● Document section:
+++

The main reason is that if we want to have to pick this second note,
there's no clear way to do it. In 12-EDO, we can easily standardize
the range of the notation system by specifying the pitch of any note
at all, because we know exactly how all of the notes relate to one
another, so we know how to set it up a priori so that the registers
and the whole thing will work out the way that we want. We just pick
some other note, in this case A, and set that to be some pitch, in
this case 440 Hz, so that all of the registers work out the way we
want. However, for an arbitrary tuning, we don't know what other notes
will be in the scale, so some sort of generalized approach is
necessary.

Once we start trying to figure out how to standardize this procedure,
we quickly realize that doing so requires us to implicitly standardize
the Middle Note at 261.6 Hz anyway. If we accept that we want the
Middle Note as the tonic for our privileged mode of choice, and we
want the whole range of the notation system to be as close to to what
it is now as possible, then the only possible way to meet these
constraints while standardizing *some other* pitch to 440 Hz is to
find the note in the scale such that tuning it to 440 Hz sets the
Middle Note as close to 261.6 Hz as possible. This already requires us
to specify the ideal tuning for the Middle Note is "as close to 261.6
Hz as possible," explicitly using that numeric value in the standard
anyway, but then add in an additional extraneous step where we
identify another note first in a tuning-specific way, and then tune
that note to 440 Hz.

Another important reason is that many of the advantages of going with
a standardized C261.6 for notation, but a standardized A440 for
tuning, are specific to 12-EDO and meantone, and may not apply to
arbitrary tunings at all. For instance, one of the reasons for tuning
things to "A" is that "A "is an open string for the entire string
section. However, for an arbitrary tuning, we have no idea how the
strings will tune at all, and we certainly don't want to attempt to
decide that this point. Thus, even if we attempt to standardize some
other reference note in the tuning we have no guarantee that our other
reference note will actually be any easier to tune to than the Middle
Note itself.

+++

● Challenges:
**A.** According to the passage on pitch standardization, what is one reason for tuning things to "A"?
**B.** Resume the passage on pitch standardization after its last sentence.
The lines after this passage on pitch standardization are separate material.

● Data:
+++

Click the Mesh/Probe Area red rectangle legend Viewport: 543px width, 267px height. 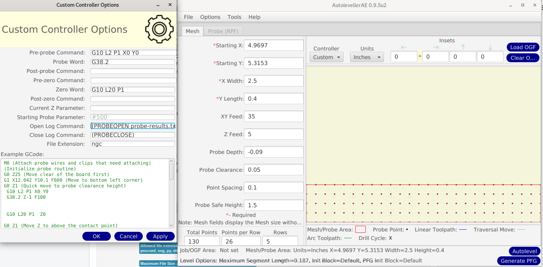coord(360,230)
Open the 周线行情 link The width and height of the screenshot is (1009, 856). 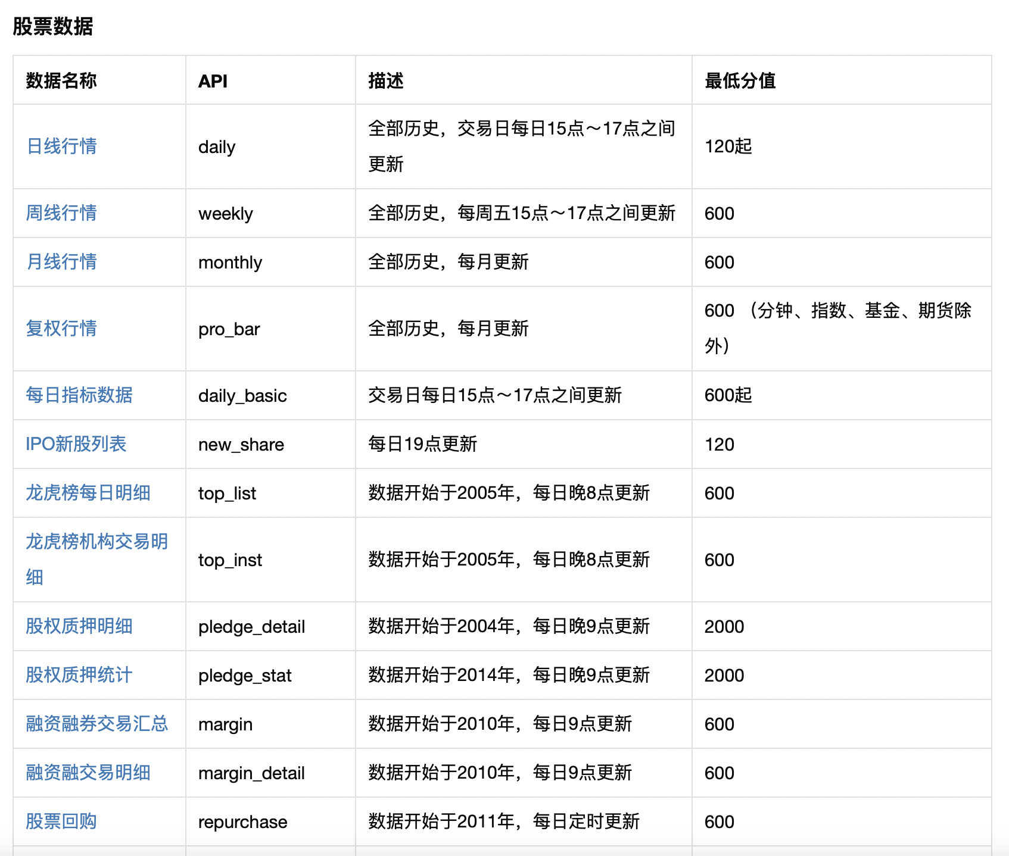pos(62,213)

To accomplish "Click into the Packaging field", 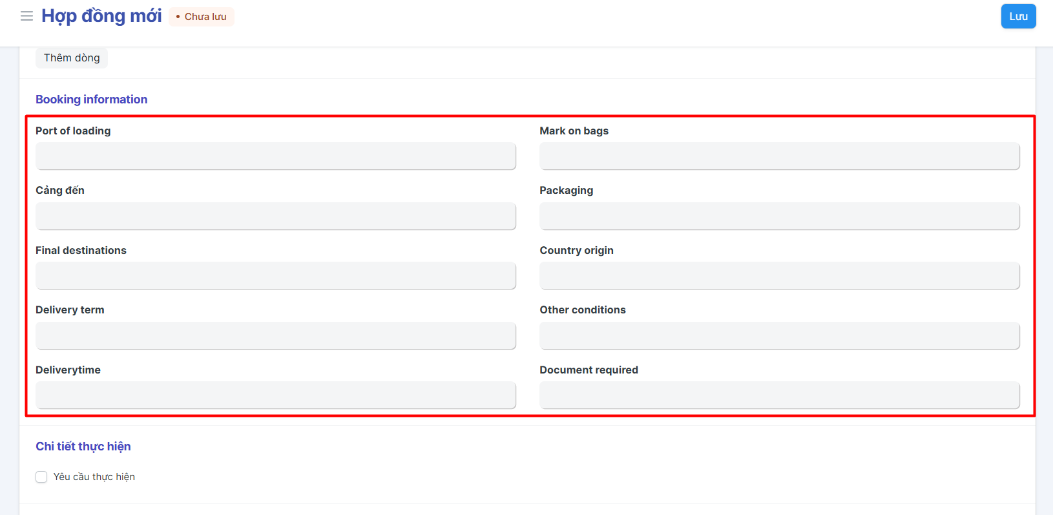I will [779, 216].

+++

● Final results:
**A.** "A" is an open string for the entire string section.

**B.**
This suggests that to finding the optimal "tuning note" for an
orchestra is a task with quite different considerations from what
we're discussing here, and that it will likely need to be done on a
temperament-by-temperament basis. The criteria that go into picking a
nice pitch to coordinate between tunings, for ease of notation and
pitch standardization, are not the same criteria that go into
determining the pitch out of that same tuning system that's optimal
for the orchestra to tune to. Standardizing the Middle Note is useful
for notational purposes and simultaneously provides a pitch standard
for tunings in general. Assuming we do want to set the overall tuning
up so that the Middle Note is 261.6 Hz, the question of which note in
the scale to pick to best tune the orchestra will have to be worked
out based on things like what the open strings of the violins are
tuned to.

Finally, I note that having "middle C" be the same for all tunings is
something which may have significance for those with AP. I certainly
have a clear intuitive preference for this pitch being common to all
tunings rather than A440, because our key signatures and my entire way
of thinking about music builds out from C as the center. An informal
survey of APers from Facebook's "Got Perfect Pitch" group yielded many
similar preferences, though I note this is all a purely anecdotal
account.

-Mike

🔗Carl Lumma <carl@...>

1/22/2013 12:40:54 PM

What you have here is a "diatonic notation", according to my classification here

http://lumma.org/music/theory/notation/

I don't insist on the nominals being MOS, though maybe I should have.

-Carl

Mike Battaglia wrote:
>
> I've been working on a very simple, standardized notation
> scheme for any tuning system.

[snip]

🔗Carl Lumma <carl@...>

1/22/2013 12:42:33 PM

In my examples, I use letters for nominals, but I can see
the value of using numbers.

-Carl

--- In tuning@yahoogroups.com, Mike Battaglia wrote:
>
> A few afterthoughts about my rationale behind some of this stuff...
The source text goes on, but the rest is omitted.